January 11, 2013

Cornucopia / Cynthia Dewes

Missing out on the amazing grace of new beginnings

Cynthia DewesDon’t get me started on how ridiculous I believe the phrase “new beginning” is. I think it’s redundant and unnecessary since both those words mean almost the same thing. Beginnings are always new, aren’t they? And newness always implies the start of something, doesn’t it?

Whatever. Still, as much as I dislike the phrase, this is indeed a time of new beginning. The New Year brings both a nostalgic look back, and a resolve to do something different, hopefully better, in the coming year.

This brings me in a convoluted fashion to a book discussion I heard on NPR. It was about a book by a man who had researched the attitudes of families, which included what might be called problem children.

He talked about physically or mentally disabled children. Or those with behavioral issues or even criminal tendencies. He mentioned the difficulty experienced by heterosexual parents of a homosexual child. He studied parents’ feelings about what they gave up or what they gained by having such children.

He asked parents how their lives would have been different if their child had been “normal.” Would they have changed anything if they could? Would they have aborted the child if they knew of the problem before birth? He asked how the children themselves felt about their situation.

It disturbed me that the author appeared to sympathize with women who had aborted in such cases, seeming to condone their actions as an indisputable right.

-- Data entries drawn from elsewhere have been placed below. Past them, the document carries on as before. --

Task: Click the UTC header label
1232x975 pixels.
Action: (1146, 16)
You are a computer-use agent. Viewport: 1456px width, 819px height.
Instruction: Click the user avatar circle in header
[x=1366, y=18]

But then, his research went on to deny the validity of that choice, as has my own experience and that of many others I have known.

As he had asked his subjects to do, I reflected on what would have been different if our two sons with disabilities had never been born.

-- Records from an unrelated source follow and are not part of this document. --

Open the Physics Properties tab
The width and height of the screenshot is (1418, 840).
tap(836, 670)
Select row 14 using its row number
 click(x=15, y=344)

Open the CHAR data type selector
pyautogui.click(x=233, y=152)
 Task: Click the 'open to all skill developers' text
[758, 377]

If Andy had never existed, we wouldn’t have needed a baby sitter for an adult child. I could have worked full time. The other kids wouldn’t have been asked to stay home with him now and then or to miss out on things which conflicted with his needs. We wouldn’t have worried about who would care for him when we were gone.

On the other hand, we would have missed the funny things, like his determined mixing up of the price tags under grocery shelves. Or his startling the neighbor lady when this boy she didn’t know dropped in uninvited and sat down with her kids to watch TV. We would never hear about neighbor children protecting him from bullying on the school bus.

If Peter had never been born, we would have missed out on innumerable hospital crises, but also on 28 years of laughing at his Gitarzan rendition, his spontaneous breaking into song or his making his nurses laugh in the somber intensive care unit. We’d miss his conviction that every new day was a potential party.

Indeed, our lives and the lives of many others would have been different if Andy and Peter hadn’t lived. We all made sacrifices but, in the end, we all think they were worth it. And when they had taught us many lessons of unselfishness, hope and courage, God took them home.

How sad that the women who chose to abort such children will miss out on the amazing grace of new beginnings.
 

(Cynthia Dewes, a member of St. Paul the Apostle Parish in Greencastle, is a regular columnist for The Criterion.)